■ **Work item**
Repeat every entry below exactly.
+ + + + +
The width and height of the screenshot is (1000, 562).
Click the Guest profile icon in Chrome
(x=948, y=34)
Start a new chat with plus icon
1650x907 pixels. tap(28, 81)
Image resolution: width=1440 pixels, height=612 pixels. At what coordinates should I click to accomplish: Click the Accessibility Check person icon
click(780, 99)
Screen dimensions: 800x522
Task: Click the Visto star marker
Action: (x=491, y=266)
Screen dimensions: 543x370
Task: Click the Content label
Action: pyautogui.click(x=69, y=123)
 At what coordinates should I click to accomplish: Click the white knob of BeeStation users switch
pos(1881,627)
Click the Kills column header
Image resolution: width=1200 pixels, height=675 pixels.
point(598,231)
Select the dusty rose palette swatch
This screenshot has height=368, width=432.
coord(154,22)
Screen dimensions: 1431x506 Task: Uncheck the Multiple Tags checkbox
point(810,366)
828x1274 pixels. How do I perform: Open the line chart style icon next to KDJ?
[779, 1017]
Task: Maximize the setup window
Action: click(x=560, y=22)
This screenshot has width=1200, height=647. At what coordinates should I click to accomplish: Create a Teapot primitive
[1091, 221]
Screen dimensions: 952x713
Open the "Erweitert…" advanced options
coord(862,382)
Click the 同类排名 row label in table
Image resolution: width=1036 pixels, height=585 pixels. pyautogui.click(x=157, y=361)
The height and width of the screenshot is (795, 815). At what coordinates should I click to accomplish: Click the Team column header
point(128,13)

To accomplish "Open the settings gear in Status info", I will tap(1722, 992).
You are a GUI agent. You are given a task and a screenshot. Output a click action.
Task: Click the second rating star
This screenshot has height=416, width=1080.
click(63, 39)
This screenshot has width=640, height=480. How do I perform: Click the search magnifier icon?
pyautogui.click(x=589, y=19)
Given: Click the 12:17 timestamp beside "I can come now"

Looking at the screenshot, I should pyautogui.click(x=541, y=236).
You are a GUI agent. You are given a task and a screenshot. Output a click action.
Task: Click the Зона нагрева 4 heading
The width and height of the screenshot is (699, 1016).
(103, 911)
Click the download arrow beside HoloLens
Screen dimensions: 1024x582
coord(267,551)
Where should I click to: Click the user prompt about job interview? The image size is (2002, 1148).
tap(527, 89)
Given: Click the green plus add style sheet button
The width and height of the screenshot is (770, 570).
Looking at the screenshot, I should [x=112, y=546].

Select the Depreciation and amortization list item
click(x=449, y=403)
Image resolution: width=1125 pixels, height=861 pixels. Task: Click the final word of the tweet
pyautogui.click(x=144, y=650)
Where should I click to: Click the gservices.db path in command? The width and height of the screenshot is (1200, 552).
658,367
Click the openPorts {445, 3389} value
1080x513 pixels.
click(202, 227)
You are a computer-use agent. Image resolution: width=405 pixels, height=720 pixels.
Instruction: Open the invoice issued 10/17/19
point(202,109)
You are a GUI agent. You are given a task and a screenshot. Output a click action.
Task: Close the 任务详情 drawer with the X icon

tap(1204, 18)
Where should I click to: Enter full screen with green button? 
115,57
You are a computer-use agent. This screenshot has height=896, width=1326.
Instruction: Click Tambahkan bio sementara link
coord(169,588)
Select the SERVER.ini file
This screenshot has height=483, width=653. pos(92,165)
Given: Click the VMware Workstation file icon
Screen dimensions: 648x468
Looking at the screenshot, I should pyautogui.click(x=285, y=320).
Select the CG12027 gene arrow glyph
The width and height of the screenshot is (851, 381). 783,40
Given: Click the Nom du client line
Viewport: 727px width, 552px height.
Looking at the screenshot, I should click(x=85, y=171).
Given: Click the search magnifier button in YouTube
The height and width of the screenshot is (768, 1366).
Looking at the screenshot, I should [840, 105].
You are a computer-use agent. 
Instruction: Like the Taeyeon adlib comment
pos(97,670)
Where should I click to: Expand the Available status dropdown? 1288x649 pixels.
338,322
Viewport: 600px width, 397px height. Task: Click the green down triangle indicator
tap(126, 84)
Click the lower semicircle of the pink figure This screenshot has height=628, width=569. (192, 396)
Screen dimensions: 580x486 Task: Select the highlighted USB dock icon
+ + + + +
■ **Solution to the exercise**
The width and height of the screenshot is (1000, 562).
Click the Guest profile icon in Chrome
(x=948, y=34)
Start a new chat with plus icon
1650x907 pixels. tap(28, 81)
Image resolution: width=1440 pixels, height=612 pixels. At what coordinates should I click to accomplish: Click the Accessibility Check person icon
click(780, 99)
Screen dimensions: 800x522
Task: Click the Visto star marker
Action: (x=491, y=266)
Screen dimensions: 543x370
Task: Click the Content label
Action: pyautogui.click(x=69, y=123)
 At what coordinates should I click to accomplish: Click the white knob of BeeStation users switch
pos(1881,627)
Click the Kills column header
Image resolution: width=1200 pixels, height=675 pixels.
point(598,231)
Select the dusty rose palette swatch
This screenshot has height=368, width=432.
coord(154,22)
Screen dimensions: 1431x506 Task: Uncheck the Multiple Tags checkbox
point(810,366)
828x1274 pixels. How do I perform: Open the line chart style icon next to KDJ?
[779, 1017]
Task: Maximize the setup window
Action: click(x=560, y=22)
This screenshot has width=1200, height=647. At what coordinates should I click to accomplish: Create a Teapot primitive
[1091, 221]
Screen dimensions: 952x713
Open the "Erweitert…" advanced options
coord(862,382)
Click the 同类排名 row label in table
Image resolution: width=1036 pixels, height=585 pixels. pyautogui.click(x=157, y=361)
The height and width of the screenshot is (795, 815). At what coordinates should I click to accomplish: Click the Team column header
point(128,13)

To accomplish "Open the settings gear in Status info", I will tap(1722, 992).
You are a GUI agent. You are given a task and a screenshot. Output a click action.
Task: Click the second rating star
This screenshot has height=416, width=1080.
click(63, 39)
This screenshot has width=640, height=480. How do I perform: Click the search magnifier icon?
pyautogui.click(x=589, y=19)
Given: Click the 12:17 timestamp beside "I can come now"

Looking at the screenshot, I should pyautogui.click(x=541, y=236).
You are a GUI agent. You are given a task and a screenshot. Output a click action.
Task: Click the Зона нагрева 4 heading
The width and height of the screenshot is (699, 1016).
(103, 911)
Click the download arrow beside HoloLens
Screen dimensions: 1024x582
coord(267,551)
Where should I click to: Click the user prompt about job interview? The image size is (2002, 1148).
tap(527, 89)
Given: Click the green plus add style sheet button
The width and height of the screenshot is (770, 570).
Looking at the screenshot, I should [x=112, y=546].

Select the Depreciation and amortization list item
click(x=449, y=403)
Image resolution: width=1125 pixels, height=861 pixels. Task: Click the final word of the tweet
pyautogui.click(x=144, y=650)
Where should I click to: Click the gservices.db path in command? The width and height of the screenshot is (1200, 552).
658,367
Click the openPorts {445, 3389} value
1080x513 pixels.
click(202, 227)
You are a computer-use agent. Image resolution: width=405 pixels, height=720 pixels.
Instruction: Open the invoice issued 10/17/19
point(202,109)
You are a GUI agent. You are given a task and a screenshot. Output a click action.
Task: Close the 任务详情 drawer with the X icon

tap(1204, 18)
Where should I click to: Enter full screen with green button? 
115,57
You are a computer-use agent. This screenshot has height=896, width=1326.
Instruction: Click Tambahkan bio sementara link
coord(169,588)
Select the SERVER.ini file
This screenshot has height=483, width=653. pos(92,165)
Given: Click the VMware Workstation file icon
Screen dimensions: 648x468
Looking at the screenshot, I should pyautogui.click(x=285, y=320).
Select the CG12027 gene arrow glyph
The width and height of the screenshot is (851, 381). 783,40
Given: Click the Nom du client line
Viewport: 727px width, 552px height.
Looking at the screenshot, I should click(x=85, y=171).
Given: Click the search magnifier button in YouTube
The height and width of the screenshot is (768, 1366).
Looking at the screenshot, I should [840, 105].
You are a computer-use agent. 
Instruction: Like the Taeyeon adlib comment
pos(97,670)
Where should I click to: Expand the Available status dropdown? 1288x649 pixels.
338,322
Viewport: 600px width, 397px height. Task: Click the green down triangle indicator
tap(126, 84)
Click the lower semicircle of the pink figure This screenshot has height=628, width=569. (192, 396)
Screen dimensions: 580x486 Task: Select the highlighted USB dock icon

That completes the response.